Labor and Employment Bulletin
Federal Law: Pregnancy Discrimination
by Mat Paulose Jr., Esq.

What can you do if you feel your employer has treated you differently because of pregnancy? Title VII of the Civil Rights Act prohibits, among other things, an employer from discriminating against a person on the basis of sex. The Pregnancy Discrimination Act (“PDA”), which supplements Title VII, defines “on the basis of sex” to include “on the basis of pregnancy, childbirth, or related medical conditions.” Thus, if you feel you’ve been treated differently because of pregnancy, you may have a cause of action under Title VII and the PDA.

To state a cause of action under Title VII and the PDA, you must be able to show that (1) you will be, are, or have been pregnant; (2) you performed your job satisfactorily; (3) that you suffered from adverse employment action; and (4) the adverse employment action took place because of your pregnancy. To meet the third element, you must show that you suffered not just any adverse action, but a materially adverse action. Courts generally consider “material” such actions as hiring, firing, demotion, lack of promotion, and reassignment with significantly different responsibilities. For example, in St. Vincent’s Hospital, (S.D.N.Y 2001), the plaintiff alleged that she returned from her pregnancy leave to different work responsibilities. The federal court hearing the case found the plaintiff’s allegation sufficient to take to the jury. The Court stated:

The crux of Plaintiff’s discrimination claim is that she left the Hospital in a supervisory position and returned as a receptionist. Defendant [Hospital’s] argument that Plaintiff returned to the same title, salary, and benefits is unavailing since adverse employment actions may exist where title, salary, and benefits remain the same. The job Plaintiff left appears to this Court to be quite different from the job to which the Plaintiff returned.

Once you have stated a cause of action under Title VII and the PDA, then the employer has the opportunity to articulate some legitimate, non-pregnancy related reason for the adverse action. Usually, the employer will argue that the action was related to restructuring or downsizing. In St. Vincent’s Hospital, for example, the Hospital argued that the change in the plaintiff’s responsibilities was due to the Hospital’s expansion.

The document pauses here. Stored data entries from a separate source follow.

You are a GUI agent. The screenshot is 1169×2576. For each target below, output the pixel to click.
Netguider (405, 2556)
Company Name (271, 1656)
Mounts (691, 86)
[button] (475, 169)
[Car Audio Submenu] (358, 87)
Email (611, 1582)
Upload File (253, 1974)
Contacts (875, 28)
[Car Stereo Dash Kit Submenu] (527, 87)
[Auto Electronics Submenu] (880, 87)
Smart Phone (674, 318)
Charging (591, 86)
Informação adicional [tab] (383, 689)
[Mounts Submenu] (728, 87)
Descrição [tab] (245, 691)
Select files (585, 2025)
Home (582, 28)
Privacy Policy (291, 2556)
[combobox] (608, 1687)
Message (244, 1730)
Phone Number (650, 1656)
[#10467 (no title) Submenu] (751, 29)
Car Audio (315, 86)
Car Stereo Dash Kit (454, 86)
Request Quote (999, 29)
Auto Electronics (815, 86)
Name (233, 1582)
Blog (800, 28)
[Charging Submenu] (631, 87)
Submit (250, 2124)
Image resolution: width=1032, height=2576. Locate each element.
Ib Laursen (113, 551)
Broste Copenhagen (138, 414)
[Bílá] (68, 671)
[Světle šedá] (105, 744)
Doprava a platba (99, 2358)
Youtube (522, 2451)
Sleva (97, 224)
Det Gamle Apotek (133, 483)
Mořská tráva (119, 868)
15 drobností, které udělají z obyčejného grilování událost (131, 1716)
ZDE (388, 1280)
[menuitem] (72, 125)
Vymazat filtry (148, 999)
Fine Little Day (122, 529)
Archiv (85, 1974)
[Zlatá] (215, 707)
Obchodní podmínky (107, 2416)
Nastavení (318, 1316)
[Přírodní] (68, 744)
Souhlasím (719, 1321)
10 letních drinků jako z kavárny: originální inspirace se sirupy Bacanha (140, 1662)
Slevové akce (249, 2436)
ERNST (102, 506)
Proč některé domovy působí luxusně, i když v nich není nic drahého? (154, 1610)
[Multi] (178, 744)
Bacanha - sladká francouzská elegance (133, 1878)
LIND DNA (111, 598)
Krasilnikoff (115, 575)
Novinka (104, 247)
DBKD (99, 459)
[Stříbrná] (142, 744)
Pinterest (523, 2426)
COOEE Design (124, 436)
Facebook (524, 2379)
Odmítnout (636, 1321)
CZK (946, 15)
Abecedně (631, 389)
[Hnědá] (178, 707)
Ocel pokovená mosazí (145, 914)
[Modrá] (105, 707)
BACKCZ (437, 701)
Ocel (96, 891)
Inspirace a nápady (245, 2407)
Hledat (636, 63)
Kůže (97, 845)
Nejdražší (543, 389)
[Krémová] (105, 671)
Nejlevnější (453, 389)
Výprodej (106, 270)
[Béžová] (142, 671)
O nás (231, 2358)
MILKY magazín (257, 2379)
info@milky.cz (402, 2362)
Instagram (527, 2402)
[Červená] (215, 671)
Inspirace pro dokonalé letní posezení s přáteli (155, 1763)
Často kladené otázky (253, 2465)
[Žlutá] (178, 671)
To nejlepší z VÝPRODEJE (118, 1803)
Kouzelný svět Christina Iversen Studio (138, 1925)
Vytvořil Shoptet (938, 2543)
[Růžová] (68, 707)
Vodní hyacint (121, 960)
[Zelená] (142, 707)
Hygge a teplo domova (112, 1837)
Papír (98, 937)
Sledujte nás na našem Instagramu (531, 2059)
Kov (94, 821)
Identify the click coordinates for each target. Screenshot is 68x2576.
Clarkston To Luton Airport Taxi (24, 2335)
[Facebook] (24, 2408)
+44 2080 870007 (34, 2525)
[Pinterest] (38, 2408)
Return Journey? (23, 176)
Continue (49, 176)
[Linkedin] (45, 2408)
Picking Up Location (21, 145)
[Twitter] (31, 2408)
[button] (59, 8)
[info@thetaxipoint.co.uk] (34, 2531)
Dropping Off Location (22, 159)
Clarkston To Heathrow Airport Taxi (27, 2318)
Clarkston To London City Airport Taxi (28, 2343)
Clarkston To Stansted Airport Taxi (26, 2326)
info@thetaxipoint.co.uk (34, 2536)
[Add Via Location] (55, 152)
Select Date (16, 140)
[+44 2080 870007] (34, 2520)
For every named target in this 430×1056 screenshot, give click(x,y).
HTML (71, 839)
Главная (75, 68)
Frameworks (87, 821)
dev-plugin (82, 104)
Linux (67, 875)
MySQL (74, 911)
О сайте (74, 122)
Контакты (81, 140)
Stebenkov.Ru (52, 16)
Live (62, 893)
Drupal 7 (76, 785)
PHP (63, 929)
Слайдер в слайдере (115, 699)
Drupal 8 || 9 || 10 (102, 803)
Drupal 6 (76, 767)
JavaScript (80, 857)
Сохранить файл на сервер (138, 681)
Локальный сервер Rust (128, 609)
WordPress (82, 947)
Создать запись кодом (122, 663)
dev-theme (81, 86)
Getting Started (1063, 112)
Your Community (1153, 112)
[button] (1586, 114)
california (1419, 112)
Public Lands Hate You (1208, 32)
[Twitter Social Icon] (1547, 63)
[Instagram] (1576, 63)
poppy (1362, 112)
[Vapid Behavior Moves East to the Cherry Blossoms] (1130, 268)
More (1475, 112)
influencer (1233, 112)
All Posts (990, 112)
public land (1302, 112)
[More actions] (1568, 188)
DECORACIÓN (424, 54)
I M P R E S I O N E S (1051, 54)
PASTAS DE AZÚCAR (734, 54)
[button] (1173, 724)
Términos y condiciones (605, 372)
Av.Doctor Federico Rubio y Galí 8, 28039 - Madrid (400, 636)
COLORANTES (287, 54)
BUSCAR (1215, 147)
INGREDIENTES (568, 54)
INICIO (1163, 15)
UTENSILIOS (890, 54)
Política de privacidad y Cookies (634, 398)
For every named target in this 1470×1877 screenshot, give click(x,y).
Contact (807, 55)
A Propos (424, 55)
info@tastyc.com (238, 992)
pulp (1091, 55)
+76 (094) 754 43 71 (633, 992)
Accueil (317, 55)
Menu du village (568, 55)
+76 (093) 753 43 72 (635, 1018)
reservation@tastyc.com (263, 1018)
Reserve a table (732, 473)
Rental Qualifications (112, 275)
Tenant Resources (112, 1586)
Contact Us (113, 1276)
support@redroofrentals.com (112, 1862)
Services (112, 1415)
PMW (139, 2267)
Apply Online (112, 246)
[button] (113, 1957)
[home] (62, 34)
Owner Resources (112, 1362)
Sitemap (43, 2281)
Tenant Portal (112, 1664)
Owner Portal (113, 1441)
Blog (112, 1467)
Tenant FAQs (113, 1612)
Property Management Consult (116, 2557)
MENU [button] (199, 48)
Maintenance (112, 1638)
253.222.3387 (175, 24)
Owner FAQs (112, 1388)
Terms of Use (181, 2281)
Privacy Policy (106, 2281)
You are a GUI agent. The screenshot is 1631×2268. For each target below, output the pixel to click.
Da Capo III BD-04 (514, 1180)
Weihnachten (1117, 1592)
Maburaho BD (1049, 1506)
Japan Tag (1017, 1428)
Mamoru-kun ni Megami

In other words, the plaintiff’s responsibilities simply had been reassigned to a newly hired employee. But the Plaintiff was able to convince the court that the Hospital’s expansion was merely a pretext for treating her differently because of her pregnancy.

If pregnancy discrimination is ultimately proven the damages typically awarded can be substantial. In Matter of N.Y.C. Transit Authority, (2d Dep’t 1992), a N.Y. appellate court suggested that awards of $50,000 to $250,000 were not unreasonable. With the economy still malingering and layoffs still imminent, employees that will be, are, or have been pregnant should be vigilant about their rights.